## Source data
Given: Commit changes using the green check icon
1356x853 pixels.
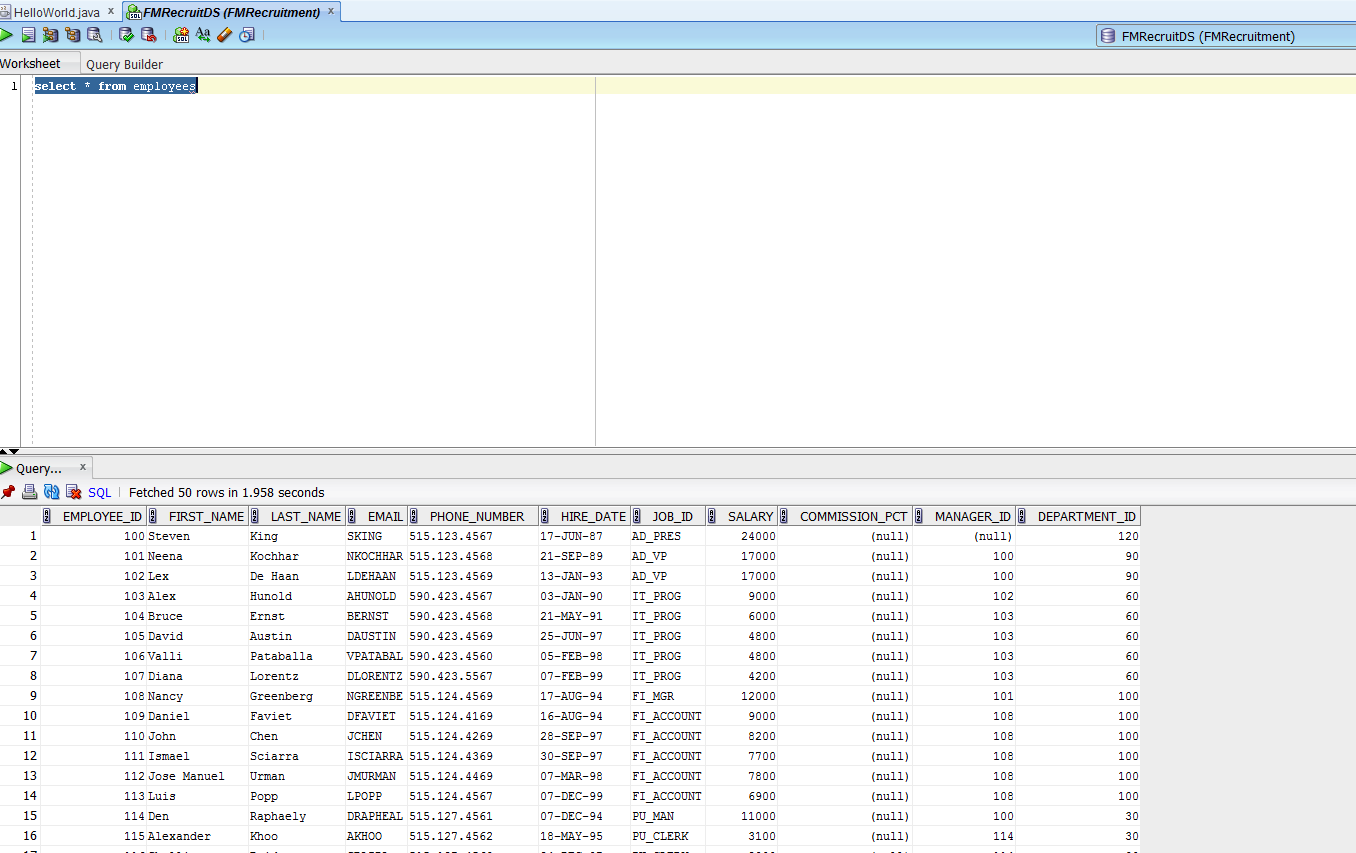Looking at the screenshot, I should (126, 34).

* * *

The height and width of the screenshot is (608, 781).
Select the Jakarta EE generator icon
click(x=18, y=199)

## Your objective
Output the rows starting at the line containing "Given: Commit changes" and ending after the line containing "Looking at the", leaving out any pictures.

## Answer to the task
Given: Commit changes using the green check icon
1356x853 pixels.
Looking at the screenshot, I should (126, 34).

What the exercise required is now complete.